The last film to be shot in Saskatchewan with the help of the provincial tax credit, Ferocious only solidifies Saskatchewan’s reputation for quality film making.
Written and directed by Robert Cuffley, this thriller will have you clutching your armrests in suspense.
Ferocious follows Leigh Parrish (Amanda Crew), a television actress returning to her hometown for a publicity tour accompanied by her manager, Callum Beck (Dustin Milligan). On her first evening back, Leigh ventures out to confront a man who is seemingly extorting her, only for said man to be killed in an ensuing fight.
The bar manager, Eric, played by Saskatoon-born Michael Eklund, traps Leigh and an unwitting accomplice named Tess (Katie Boland) in a room. The two girls must find a way to escape while Eric decides whether or not to summon his boss, the victim’s brother, a cruel and ruthless man known only as Sal. Sal is played by University of Saskatchewan drama alum Kim Coates, who was also born in Saskatoon.
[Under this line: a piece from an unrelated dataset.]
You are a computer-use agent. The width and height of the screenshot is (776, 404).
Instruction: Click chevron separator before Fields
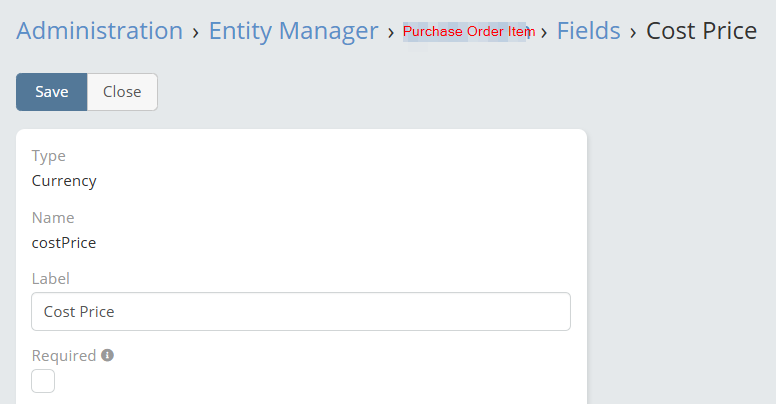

The tension throughout the film is built up remarkably well. Stakes are high for all characters, and Cuffley fully immerses the audience in the action. The majority of the movie is filmed in an enclosed room with uncomfortable angles and an intriguing mix of cuts and voiceovers. The unusual presentation forces the audience to remain as alert and on-guard as the characters.
The actors relay the difficult decisions and fears their characters face remarkably well. Coates’ Sal is a fantastic villain. Every confrontation with him has the audience fearing for the lives of those in his presence. Crew is no slouch, either. As the viewer learns more about Leigh’s situation, it becomes apparent that no one in this film is completely innocent.
There are no special effects in Ferocious, no CGI monsters or wild gunfights. The premise pits people against people, and the characters’ internal and external conflicts will have you wondering about the complexities of human nature.
While Saskatoon residents will recognize most of the places shown in the film, the city is never actually referenced by name — it’s called “Tinytown” in a few scenes. The city is initially portrayed as quiet and friendly, but the film eventually reveals its dark underbelly, which works as a well-handled parallel of the characters.
With the loss of Saskatchewan’s film tax credit, we may not see local films of this calibre again any time soon. But fans of thrillers and indie films can take comfort knowing Ferocious ends the tax credit on a high note. At 93 minutes, everything fits into place without feeling either rushed or drawn-out. Ferocious is worth seeing in theatres while you have the chance.